Aunque aún tenía su celular, Luka se negaba a encenderlo porque conocía a TR y estaba seguro que podría rastrearlo; tomo la tarjeta y sonrió al leerla "Lucie Texier Costa, su transporte seguro"; en ese instante entendió que la necesitaría y debía conseguir un celular.
Después de la partida de Luka, todos tenían un nuevo despertar; Rania se había negado a leer la carta que él le había dejado; era su hermano, lo amaba y estaba segura que necesitaba estar solo; él regresaría cuando fuera el momento. Johan estaba decidido a encontrar a su amigo y hermano con el apoyo de Eric, que estaba con él en todas las decisiones que su hermano tomara, porque estaba seguro que necesitaban reconciliarse con su propia conciencia al creer que le habían fallado como familia; cada día, Ethan miraba la carta que Luka le había dejado y la guardó en su mesa de noche, estaba confundido con la confianza que Luka había depositado en él al dejar en sus manos todos sus negocios y el cuidado de su hermana, conociéndolo como lo había conocido a través de la investigación; por su parte, Kya, leía la carta en las noches, el nuevo despertar podría sentirse doloroso sin él, pero extrañamente no lo era; acariciaba la argolla en su dedo y la besaba, confiaba ciegamente en las palabras que le había escrito, estaba segura que regresaría y estaba dispuesta a esperarlo.

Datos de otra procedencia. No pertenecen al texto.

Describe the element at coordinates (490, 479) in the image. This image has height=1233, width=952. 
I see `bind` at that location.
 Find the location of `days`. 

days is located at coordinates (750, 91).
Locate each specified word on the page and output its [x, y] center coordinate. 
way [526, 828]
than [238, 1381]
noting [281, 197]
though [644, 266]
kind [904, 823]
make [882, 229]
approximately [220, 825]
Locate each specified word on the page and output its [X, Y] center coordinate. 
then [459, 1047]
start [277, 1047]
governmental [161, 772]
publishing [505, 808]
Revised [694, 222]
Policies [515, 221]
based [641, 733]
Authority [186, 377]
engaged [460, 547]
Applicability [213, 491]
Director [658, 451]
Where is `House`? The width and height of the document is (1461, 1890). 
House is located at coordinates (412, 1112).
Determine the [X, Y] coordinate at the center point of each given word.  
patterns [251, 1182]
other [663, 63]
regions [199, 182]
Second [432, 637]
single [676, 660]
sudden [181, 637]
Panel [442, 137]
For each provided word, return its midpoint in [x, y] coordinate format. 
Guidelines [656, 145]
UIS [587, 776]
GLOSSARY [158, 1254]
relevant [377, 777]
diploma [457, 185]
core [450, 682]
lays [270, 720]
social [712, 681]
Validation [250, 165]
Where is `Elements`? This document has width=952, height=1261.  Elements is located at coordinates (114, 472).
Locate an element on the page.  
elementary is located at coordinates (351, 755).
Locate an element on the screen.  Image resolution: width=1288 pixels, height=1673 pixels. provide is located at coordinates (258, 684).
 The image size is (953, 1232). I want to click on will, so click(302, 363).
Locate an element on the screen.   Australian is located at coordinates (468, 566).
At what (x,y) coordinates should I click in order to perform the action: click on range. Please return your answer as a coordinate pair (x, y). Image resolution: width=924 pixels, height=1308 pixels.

La búsqueda, se había convertido en un divertido reto para el investigador y con su equipo totalmente alerta, estaba dispuesto a aprovechar algún error que cometiera Luka, quien cinco días después de la llegada a su nueva casa, recibía cada día los alimentos por parte de la irreverente jovencita – necesito ir a un lugar esta tarde – pidió Luka mirando a la joven servirle el desayuno que llevaba para él, Lucie sonrió asintiendo, Luka explico el lugar y la hora en la que necesitaba estar allí; no podía ser una hora diferente ya que era la hora acordada en la que en diferentes países del mundo, las personas encargadas debían reclamar lo que les correspondía en ropa, una distracción más para el investigador.
Luka camino con resignación a la mesa donde estaba servido su desayuno – le caes bien a mi mamá, se preocupa por ti – confeso la joven – no quiero que sigas haciendo esto, de verdad, quiero estar solo – murmuro Luka sentado frente a su plato – solo soy un fantasma que rondará por aquí por si me necesitas – respondió ella – la soledad no siempre es buena compañía – continuo Lucie, beso la cabeza de Luka y corrió hacia la salida sin permitirle a él reaccionar.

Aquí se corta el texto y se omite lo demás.